** Listed records **
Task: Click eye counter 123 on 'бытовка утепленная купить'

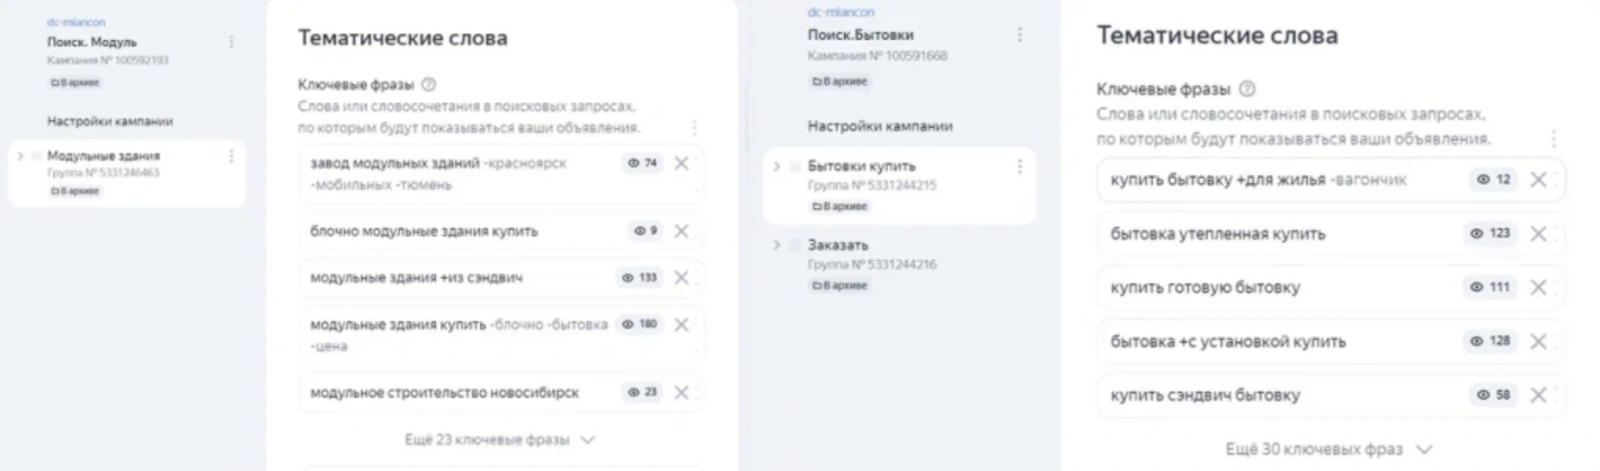Action: tap(1490, 233)
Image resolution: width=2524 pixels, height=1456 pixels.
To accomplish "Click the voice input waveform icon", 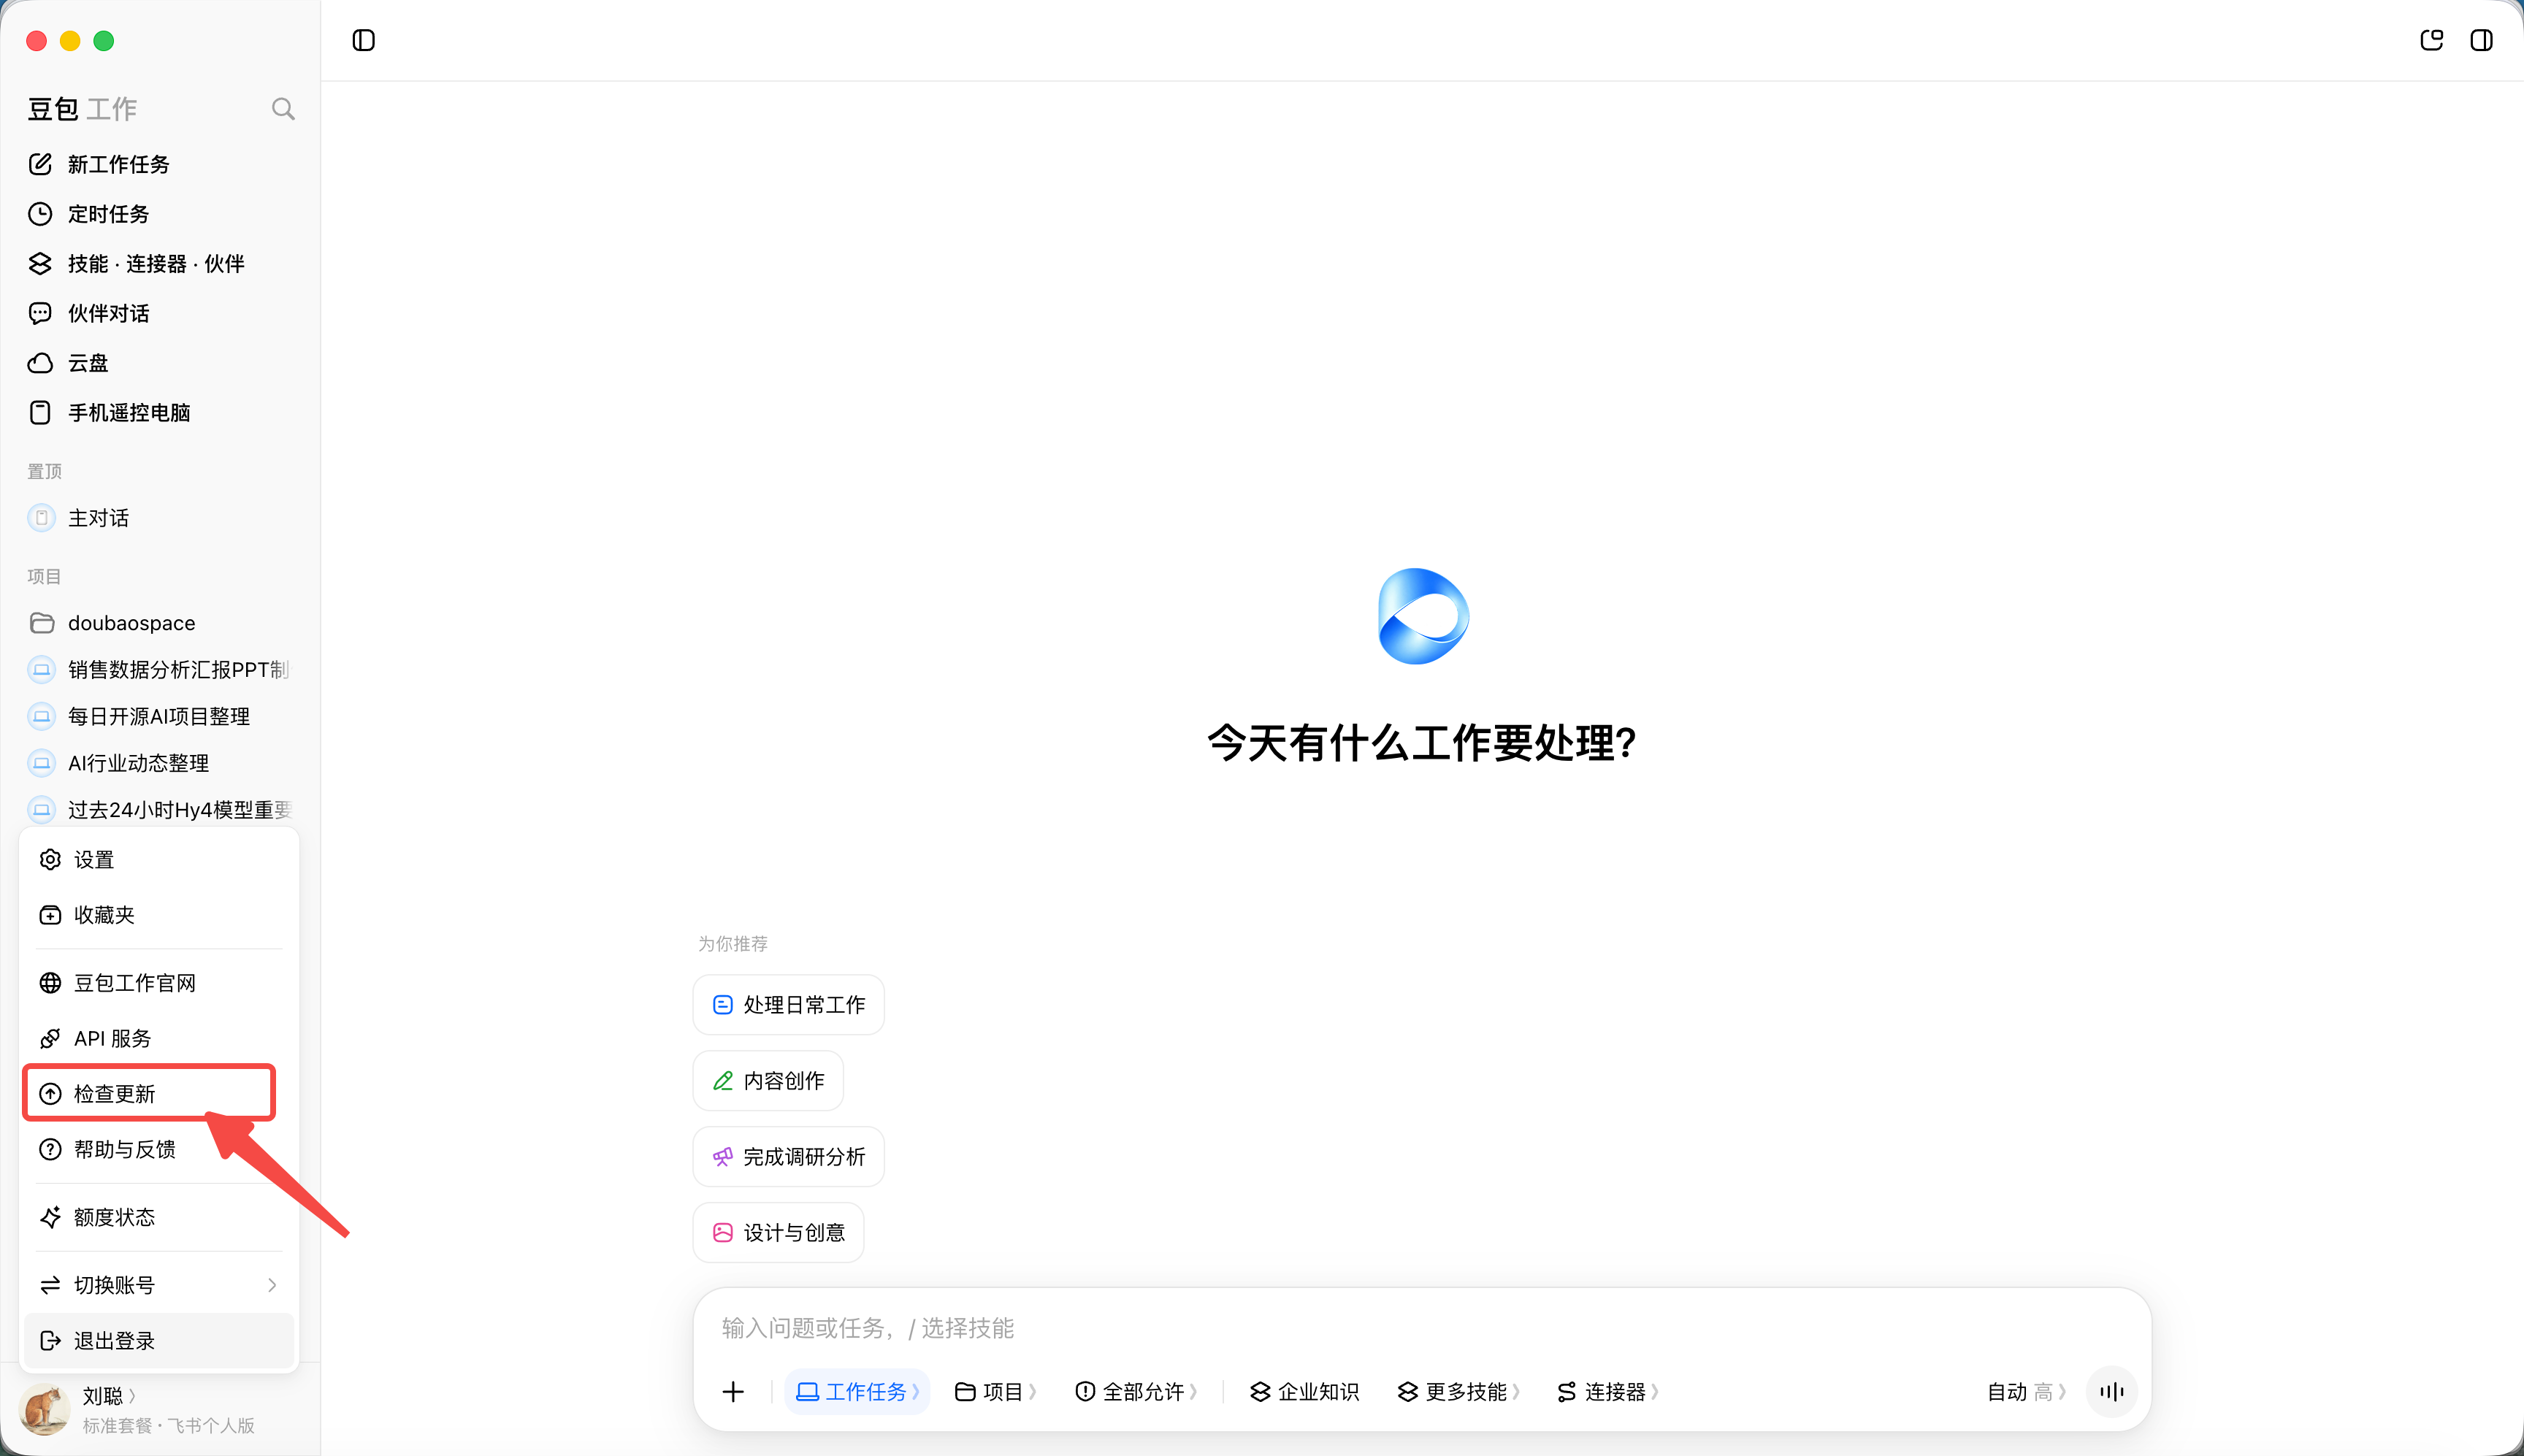I will pos(2111,1391).
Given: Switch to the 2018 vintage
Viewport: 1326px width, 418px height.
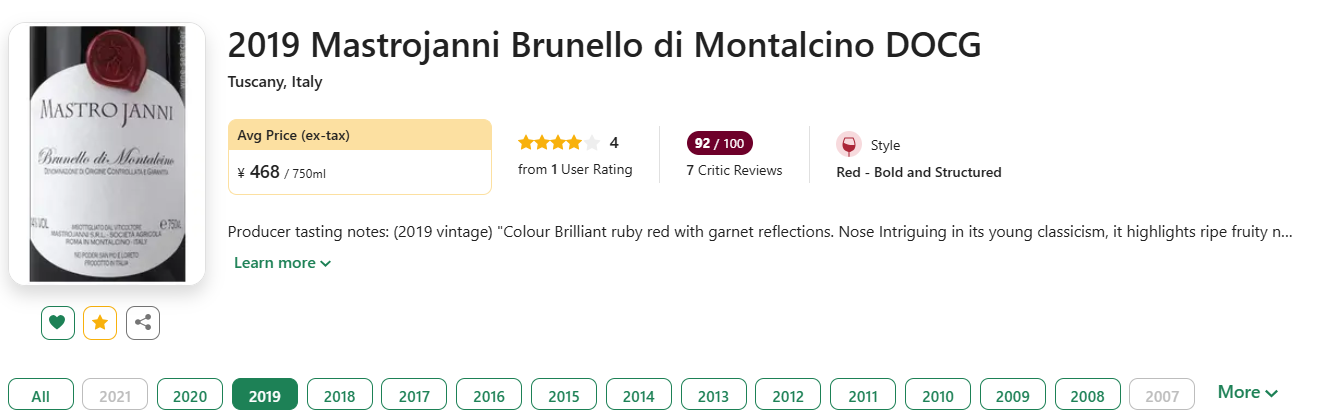Looking at the screenshot, I should 340,396.
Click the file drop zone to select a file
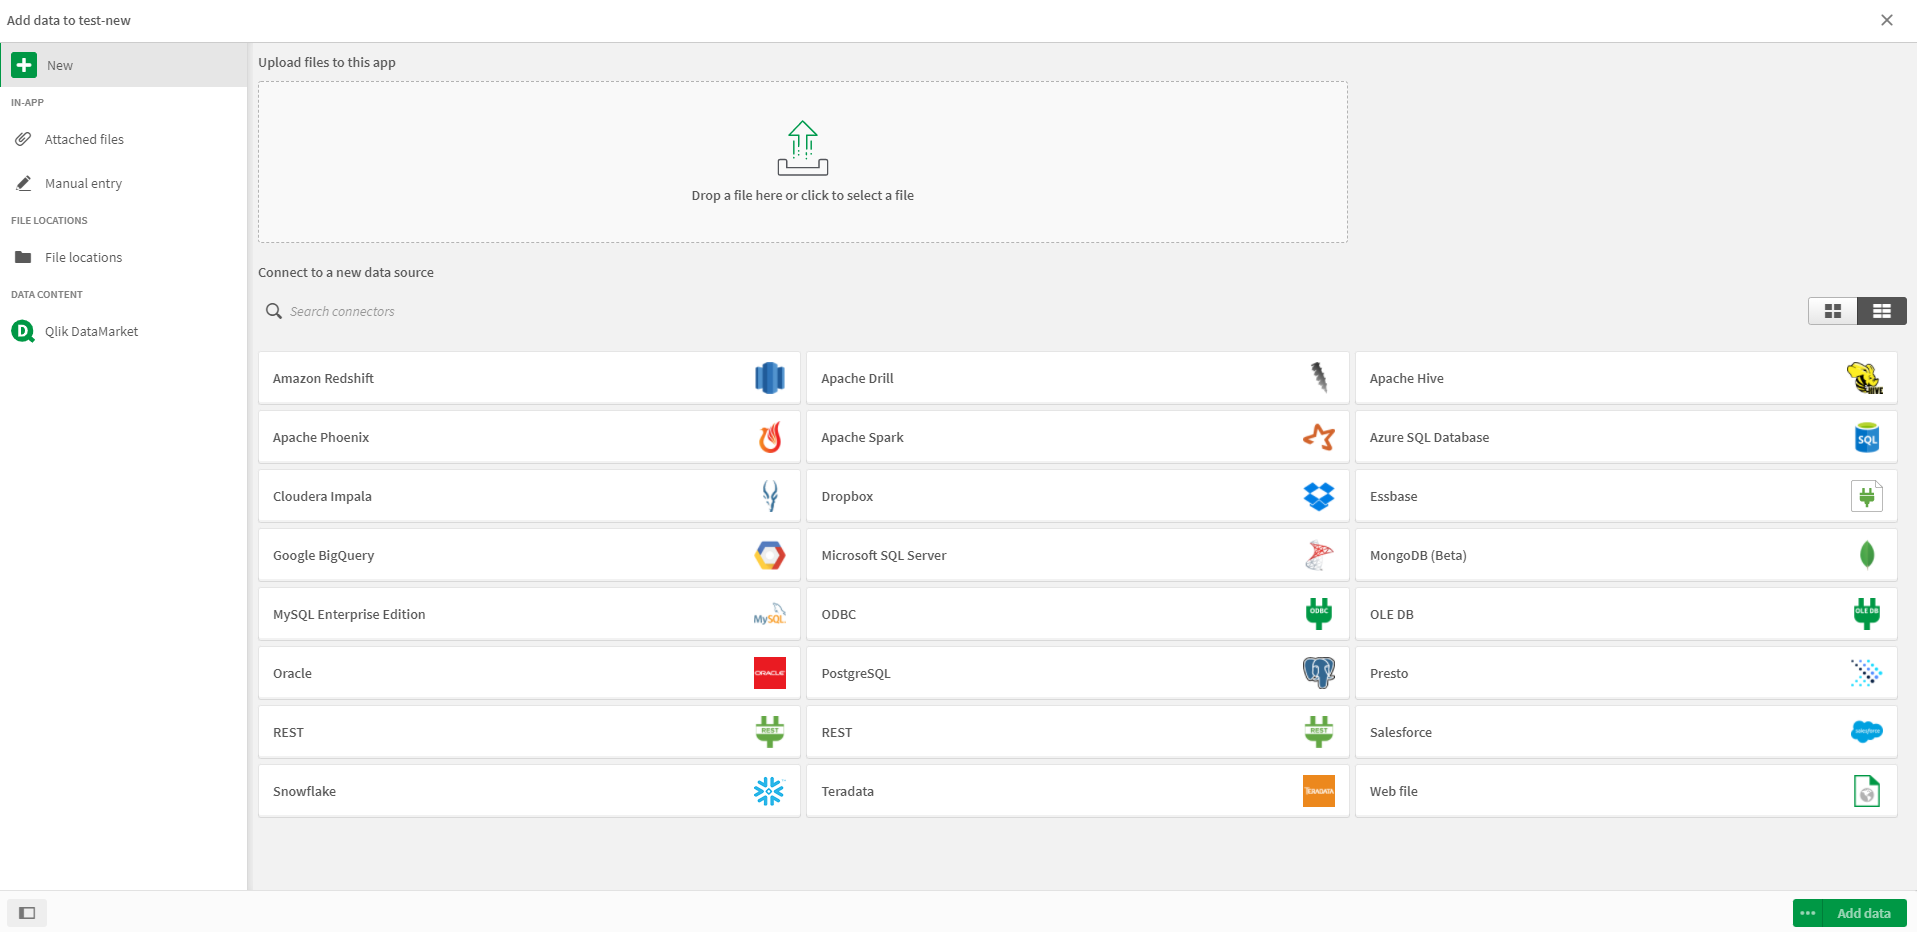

** Given problem **
Rewrite the lines from the one containing "Given: Switch to the 2018 vintage" through the end of the records, changing "vintage" to "release" and keeping everything else the same. Leave the pictures out of your answer.

** Complete output **
Given: Switch to the 2018 release
Viewport: 1326px width, 418px height.
Looking at the screenshot, I should 340,396.
Click the file drop zone to select a file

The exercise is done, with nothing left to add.